Paris financial centre rolls out red carpet for French tech

On the 06/30/21 at 7:54AM


Olivier Pinaud

Multiple voting rights, lighter restrictions, a set-aside market... Europlace wants to remove obstacles to unicorns on the Paris Stock Exchange.

The Paris financial area is already seeing a revival in initial public offerings (IPOs) so far this year (with Believe, Aramis, Spartoo, HDF and others) and has many others announced or expected (OVHcloud, Colis Privé, GreenYellow, etc.). But it still thinks it can do better, especially at a time when about 20 French tech start-ups may go public in the coming months to fund their growth.

“It is important for the Paris market that these 20 or 30 unicorns [i.e., start-ups valued at more than €1bn] list in Paris,” explained Philippe Henry, a former HSBC banker and a member of Europlace, an association that promotes the Paris market, at a presentation Tuesday of Paris’s IPO attractiveness.

Motivating investors

The first place for improvement is with investors, who are at times insufficiently involved in this type of deals, particularly when they involve tech companies, whose business models and valuations are not as well understood. The rough start for Believe, the first French tech company to list in Paris, is due in part to a lack of support from investors, despite the commitment by the Fonds stratégique de participations (FSP) a consortium of insurance companies, to take part in the IPO.

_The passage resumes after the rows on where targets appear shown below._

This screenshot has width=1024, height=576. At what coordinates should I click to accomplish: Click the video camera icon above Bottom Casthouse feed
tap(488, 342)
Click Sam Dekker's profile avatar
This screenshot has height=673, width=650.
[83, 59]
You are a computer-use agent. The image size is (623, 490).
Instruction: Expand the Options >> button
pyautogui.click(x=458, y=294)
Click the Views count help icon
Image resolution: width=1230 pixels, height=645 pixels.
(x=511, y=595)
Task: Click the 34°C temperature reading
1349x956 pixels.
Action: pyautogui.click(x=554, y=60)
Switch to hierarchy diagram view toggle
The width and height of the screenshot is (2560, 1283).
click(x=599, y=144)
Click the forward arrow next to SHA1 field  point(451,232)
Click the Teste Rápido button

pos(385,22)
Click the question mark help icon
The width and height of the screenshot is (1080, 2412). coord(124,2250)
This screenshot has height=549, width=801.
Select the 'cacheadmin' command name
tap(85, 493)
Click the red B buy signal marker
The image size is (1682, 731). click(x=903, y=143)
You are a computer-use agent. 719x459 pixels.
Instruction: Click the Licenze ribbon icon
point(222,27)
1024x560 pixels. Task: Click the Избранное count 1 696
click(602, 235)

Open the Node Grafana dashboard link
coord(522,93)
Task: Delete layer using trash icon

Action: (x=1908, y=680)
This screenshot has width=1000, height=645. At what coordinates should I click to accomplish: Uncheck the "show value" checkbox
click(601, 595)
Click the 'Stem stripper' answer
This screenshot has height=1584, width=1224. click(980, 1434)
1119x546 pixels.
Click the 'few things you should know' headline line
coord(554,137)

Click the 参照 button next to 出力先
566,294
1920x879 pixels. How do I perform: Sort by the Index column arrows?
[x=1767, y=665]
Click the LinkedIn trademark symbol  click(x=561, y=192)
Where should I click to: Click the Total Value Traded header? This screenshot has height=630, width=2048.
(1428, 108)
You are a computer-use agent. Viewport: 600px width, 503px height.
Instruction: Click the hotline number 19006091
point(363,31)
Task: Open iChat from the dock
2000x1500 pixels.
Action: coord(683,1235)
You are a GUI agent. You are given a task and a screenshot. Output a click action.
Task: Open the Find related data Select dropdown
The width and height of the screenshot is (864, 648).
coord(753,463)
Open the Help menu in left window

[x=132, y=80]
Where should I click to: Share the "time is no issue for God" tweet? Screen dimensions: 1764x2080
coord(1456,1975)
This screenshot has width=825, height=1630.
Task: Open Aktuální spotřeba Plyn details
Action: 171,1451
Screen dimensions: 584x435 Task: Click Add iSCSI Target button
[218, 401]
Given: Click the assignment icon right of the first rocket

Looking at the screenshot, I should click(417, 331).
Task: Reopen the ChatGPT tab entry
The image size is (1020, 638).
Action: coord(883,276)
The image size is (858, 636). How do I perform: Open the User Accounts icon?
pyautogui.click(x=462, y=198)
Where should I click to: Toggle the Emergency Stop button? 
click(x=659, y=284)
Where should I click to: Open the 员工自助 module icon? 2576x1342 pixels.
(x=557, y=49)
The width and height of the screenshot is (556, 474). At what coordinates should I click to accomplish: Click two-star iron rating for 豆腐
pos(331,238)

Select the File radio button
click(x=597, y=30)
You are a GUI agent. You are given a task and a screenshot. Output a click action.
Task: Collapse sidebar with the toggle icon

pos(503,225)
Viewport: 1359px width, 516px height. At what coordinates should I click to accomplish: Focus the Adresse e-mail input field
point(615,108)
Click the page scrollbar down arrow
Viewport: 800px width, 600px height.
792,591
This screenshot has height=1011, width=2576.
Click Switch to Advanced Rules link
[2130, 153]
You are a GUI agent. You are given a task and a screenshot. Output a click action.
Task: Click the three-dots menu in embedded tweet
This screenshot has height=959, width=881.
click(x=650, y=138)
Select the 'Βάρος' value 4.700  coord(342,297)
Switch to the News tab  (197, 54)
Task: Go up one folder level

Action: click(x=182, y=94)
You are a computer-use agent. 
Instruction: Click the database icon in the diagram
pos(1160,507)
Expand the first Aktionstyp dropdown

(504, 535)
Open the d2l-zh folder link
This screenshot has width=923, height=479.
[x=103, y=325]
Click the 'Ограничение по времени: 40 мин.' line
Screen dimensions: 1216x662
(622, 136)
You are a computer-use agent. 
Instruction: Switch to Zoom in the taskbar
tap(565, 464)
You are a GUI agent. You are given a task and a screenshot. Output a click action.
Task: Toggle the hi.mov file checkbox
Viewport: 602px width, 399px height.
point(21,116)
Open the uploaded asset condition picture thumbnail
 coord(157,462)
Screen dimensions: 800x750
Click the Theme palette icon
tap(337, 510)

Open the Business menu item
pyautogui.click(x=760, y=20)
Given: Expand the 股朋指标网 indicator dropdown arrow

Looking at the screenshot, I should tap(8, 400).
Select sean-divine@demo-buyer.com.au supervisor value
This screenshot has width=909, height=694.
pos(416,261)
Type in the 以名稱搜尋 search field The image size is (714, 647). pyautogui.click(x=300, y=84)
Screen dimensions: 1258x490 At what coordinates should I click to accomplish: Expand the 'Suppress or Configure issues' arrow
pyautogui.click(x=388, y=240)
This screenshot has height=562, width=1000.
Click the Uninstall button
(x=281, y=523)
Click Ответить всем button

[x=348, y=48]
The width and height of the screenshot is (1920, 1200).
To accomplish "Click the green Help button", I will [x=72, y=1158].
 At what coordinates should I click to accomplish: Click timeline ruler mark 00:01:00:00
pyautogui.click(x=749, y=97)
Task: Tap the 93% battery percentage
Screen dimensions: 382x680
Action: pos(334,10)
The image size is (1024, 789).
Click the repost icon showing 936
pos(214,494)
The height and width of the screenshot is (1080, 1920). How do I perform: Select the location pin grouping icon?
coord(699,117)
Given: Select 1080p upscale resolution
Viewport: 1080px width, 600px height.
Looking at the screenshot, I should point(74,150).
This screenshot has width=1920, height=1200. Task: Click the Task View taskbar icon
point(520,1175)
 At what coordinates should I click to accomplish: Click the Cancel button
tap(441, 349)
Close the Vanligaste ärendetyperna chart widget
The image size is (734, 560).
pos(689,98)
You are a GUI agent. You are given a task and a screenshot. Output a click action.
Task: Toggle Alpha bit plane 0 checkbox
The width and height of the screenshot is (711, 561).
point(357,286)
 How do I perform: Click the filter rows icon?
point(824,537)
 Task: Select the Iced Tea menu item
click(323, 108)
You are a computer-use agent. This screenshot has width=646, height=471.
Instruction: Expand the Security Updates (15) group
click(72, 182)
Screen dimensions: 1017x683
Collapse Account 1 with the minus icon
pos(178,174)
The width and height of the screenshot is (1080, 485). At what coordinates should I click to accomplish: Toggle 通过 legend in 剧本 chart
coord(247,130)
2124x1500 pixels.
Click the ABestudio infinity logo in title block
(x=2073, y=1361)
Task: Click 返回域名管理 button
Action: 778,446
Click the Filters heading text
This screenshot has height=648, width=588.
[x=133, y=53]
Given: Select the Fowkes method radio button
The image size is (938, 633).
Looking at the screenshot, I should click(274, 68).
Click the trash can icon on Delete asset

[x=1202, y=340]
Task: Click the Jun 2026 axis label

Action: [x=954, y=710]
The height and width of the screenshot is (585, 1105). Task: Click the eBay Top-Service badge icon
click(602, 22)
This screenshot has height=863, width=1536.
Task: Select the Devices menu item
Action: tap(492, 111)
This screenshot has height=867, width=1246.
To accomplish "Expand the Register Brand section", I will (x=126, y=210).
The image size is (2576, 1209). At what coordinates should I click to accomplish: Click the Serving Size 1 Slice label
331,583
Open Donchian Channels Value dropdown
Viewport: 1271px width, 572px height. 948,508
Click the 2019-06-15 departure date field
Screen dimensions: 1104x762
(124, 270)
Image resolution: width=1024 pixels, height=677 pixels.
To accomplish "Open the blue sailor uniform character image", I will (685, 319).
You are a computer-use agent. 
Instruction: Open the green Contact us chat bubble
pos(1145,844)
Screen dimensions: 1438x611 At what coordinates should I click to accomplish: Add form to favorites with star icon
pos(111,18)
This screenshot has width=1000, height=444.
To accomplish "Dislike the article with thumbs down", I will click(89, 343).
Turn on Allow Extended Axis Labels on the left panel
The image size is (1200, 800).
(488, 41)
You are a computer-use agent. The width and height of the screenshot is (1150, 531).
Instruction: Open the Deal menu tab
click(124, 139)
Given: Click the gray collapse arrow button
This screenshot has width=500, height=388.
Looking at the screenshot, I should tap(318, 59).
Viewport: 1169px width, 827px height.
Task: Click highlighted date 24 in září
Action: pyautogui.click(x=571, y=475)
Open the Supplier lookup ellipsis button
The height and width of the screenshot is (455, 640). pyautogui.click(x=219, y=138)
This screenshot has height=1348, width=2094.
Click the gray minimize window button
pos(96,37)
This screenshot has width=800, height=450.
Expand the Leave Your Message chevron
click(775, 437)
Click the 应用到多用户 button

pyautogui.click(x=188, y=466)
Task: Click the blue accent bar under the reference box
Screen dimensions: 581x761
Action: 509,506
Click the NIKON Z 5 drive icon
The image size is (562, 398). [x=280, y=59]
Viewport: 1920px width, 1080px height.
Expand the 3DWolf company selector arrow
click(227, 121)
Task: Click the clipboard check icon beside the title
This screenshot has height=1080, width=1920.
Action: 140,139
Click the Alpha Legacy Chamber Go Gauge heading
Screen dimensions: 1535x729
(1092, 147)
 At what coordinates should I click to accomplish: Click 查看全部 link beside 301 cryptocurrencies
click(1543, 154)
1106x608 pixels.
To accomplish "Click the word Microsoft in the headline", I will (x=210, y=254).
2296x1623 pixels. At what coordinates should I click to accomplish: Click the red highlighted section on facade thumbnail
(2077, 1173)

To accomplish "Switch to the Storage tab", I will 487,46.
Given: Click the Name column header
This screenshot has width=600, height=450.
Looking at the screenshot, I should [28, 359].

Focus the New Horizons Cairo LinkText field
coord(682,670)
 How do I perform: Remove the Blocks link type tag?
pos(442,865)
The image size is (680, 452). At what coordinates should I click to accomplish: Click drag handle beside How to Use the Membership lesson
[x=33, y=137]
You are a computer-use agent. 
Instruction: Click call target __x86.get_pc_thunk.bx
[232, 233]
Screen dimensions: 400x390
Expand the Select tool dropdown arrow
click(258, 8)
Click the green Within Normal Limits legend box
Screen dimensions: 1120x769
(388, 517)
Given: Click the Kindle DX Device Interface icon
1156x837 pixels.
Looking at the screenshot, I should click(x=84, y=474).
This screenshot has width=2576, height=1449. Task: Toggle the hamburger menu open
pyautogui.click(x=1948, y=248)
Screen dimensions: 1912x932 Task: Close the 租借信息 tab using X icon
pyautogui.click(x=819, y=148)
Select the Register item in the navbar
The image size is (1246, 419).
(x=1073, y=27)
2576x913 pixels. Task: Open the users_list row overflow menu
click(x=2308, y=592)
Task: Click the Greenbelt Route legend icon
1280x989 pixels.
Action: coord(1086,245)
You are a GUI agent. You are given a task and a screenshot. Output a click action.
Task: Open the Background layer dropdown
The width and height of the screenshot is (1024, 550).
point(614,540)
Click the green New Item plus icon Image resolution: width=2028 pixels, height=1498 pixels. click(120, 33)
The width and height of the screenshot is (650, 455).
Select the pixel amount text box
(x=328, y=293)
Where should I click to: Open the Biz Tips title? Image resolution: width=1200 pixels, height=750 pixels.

Europlace proposes to “proactively develop a domestic base of investors able to act as a cornerstone [i.e., an investor who pledges in advance to buy a portion of the shares that the company put up for sale], as well as crossover funds [able to invest in both listed and non-listed companies], including TIBI-labelled funds.” This label is awarded to funds that, on the initiative of the French Ministry of the Economy, have pledged to raise €6bn for tech companies by the end of 2022. Europlace proposes “to encourage the inclusion in TIBI specifications of more precise commitments regarding preliminary analysis of growth companies, prior to their Paris IPO preparations.”

Other proposals for investors include “encouraging the development of IPO funds by French asset management firms and the creation of screening processes for primary deals [equity issuance], so French asset managers can take more active part” and “steering accounting unit investments into equity funds via life insurance and employee savings by developing funds dedicated to tech and to European green companies.”

Making unicorns want it

But the pace of IPOs is not just a demand-side matter. Companies have to want to go public, Europlace acknowledges, and, hence, make this more attractive. The association thus proposes to “study the implementation of a new market segment encompassing growth companies, particularly in new technologies and the energy transition, that are able to introduce the best standards in liquidity, transparency and governance, on the model of the Segment Star at the Borsa Italiana,” which has just been acquired by Euronext. The Paris Stock Exchange has a segment reserved for growth companies, Euronext Growth, but unlike the Star, it is not regulated, which could some investors off.

Europlace also acknowledges that it is necessary “to boost equity research on listed companies of all sizes, which is key to long-term liquidity, while aligning with the research financing practices on other European markets.” The current revision of MiFID 2, which has upended equity research by uncoupling it from trading activities, is an opportunity to grab, Europlace believes. To “enhance liquidity on in small and midcap growth stocks”, the lobby recommends promoting “the role of market-making contracts” while taking into account the AMF’s reiterated stance on this imminently useful mechanism”, despite the reluctance of the European Securities and Markets Authority (ESMA).

Two other paths being explored by Europlace will probably raise the level of debate. One of these is an “European initiative like the Small Business Act in order to lighten the obligations incumbent on small companies, listed or not, particularly in terms of board membership and disclosures of compensation”. The latter could be tantamount to undermining current say-on-pay rules, which allows shareholders to vote on manager remuneration.